(Records from a data source)
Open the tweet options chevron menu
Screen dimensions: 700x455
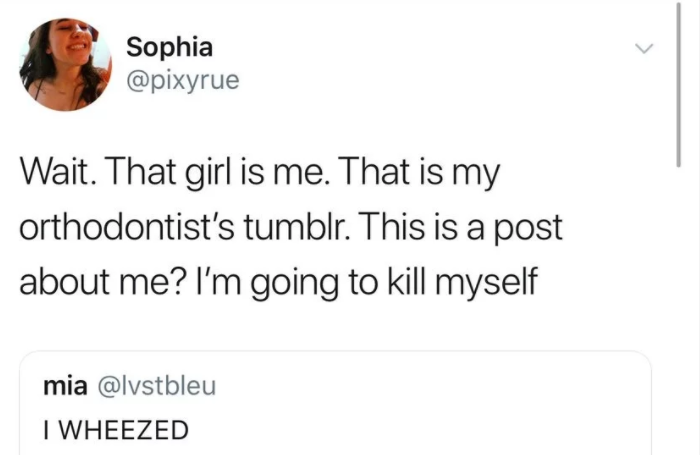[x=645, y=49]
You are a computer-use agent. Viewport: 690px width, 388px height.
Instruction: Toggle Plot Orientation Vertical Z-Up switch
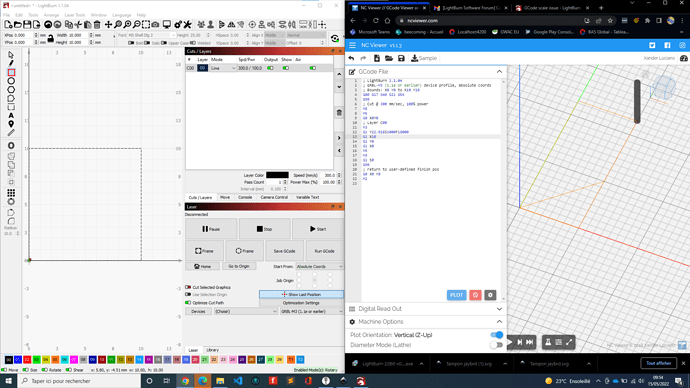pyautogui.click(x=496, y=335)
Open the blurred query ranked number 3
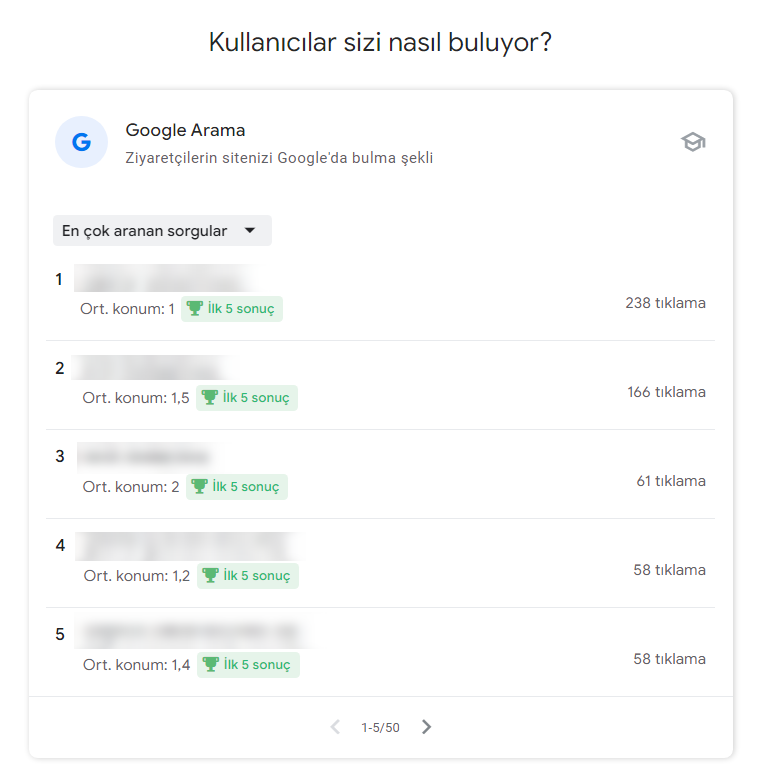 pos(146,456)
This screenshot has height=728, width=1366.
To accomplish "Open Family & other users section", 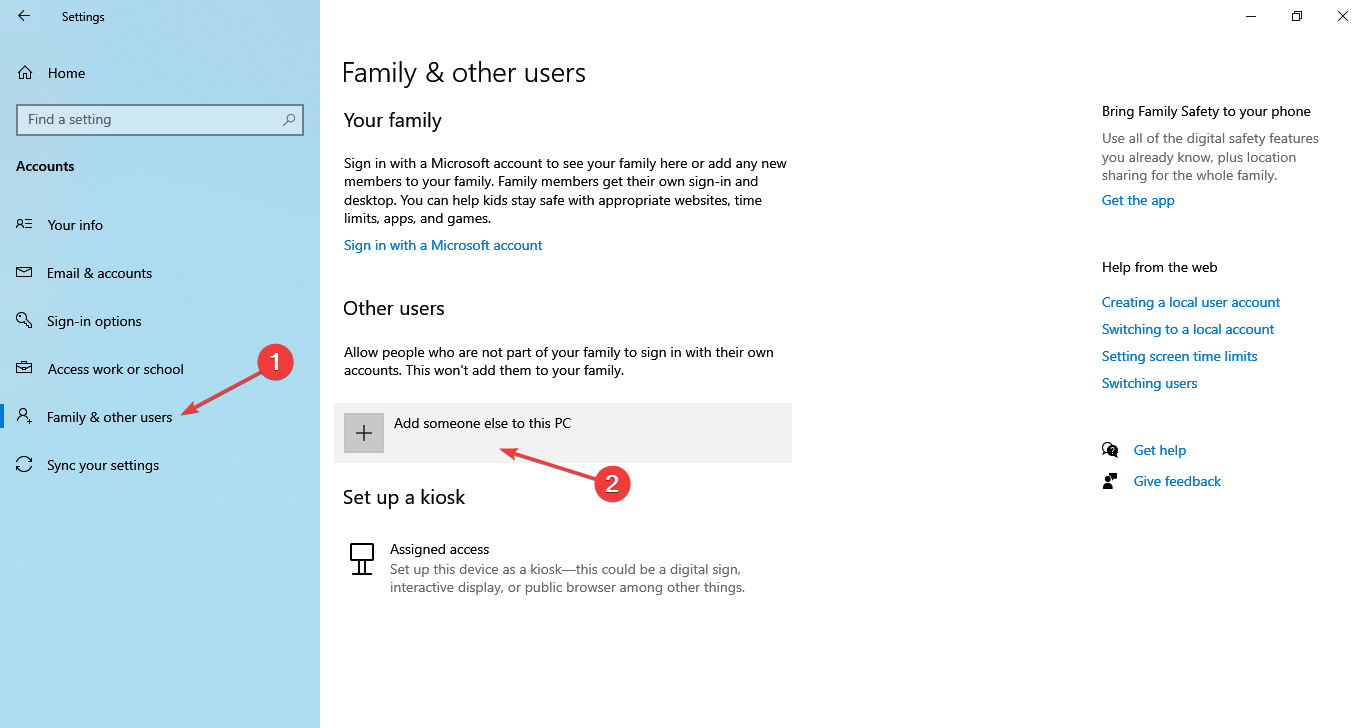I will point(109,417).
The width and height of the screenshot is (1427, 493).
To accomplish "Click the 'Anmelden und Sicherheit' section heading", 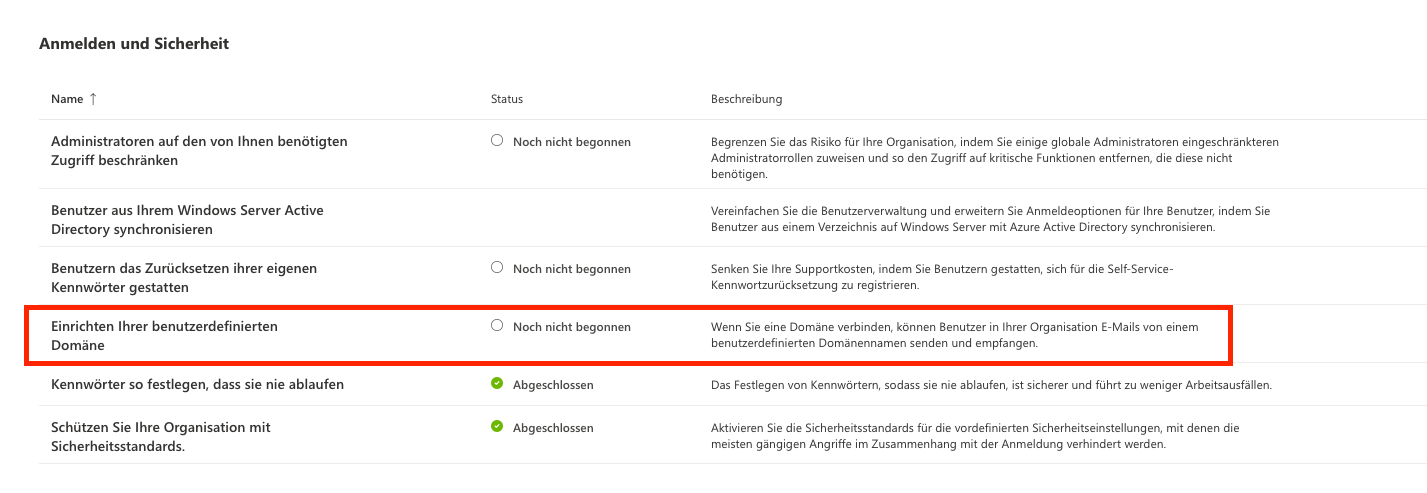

## ACTION ITEM
If a line in the entries contains the word "screenshot", copy that line out.

## FINISHED EXERCISE
This screenshot has height=728, width=1366.
The width and height of the screenshot is (1427, 493).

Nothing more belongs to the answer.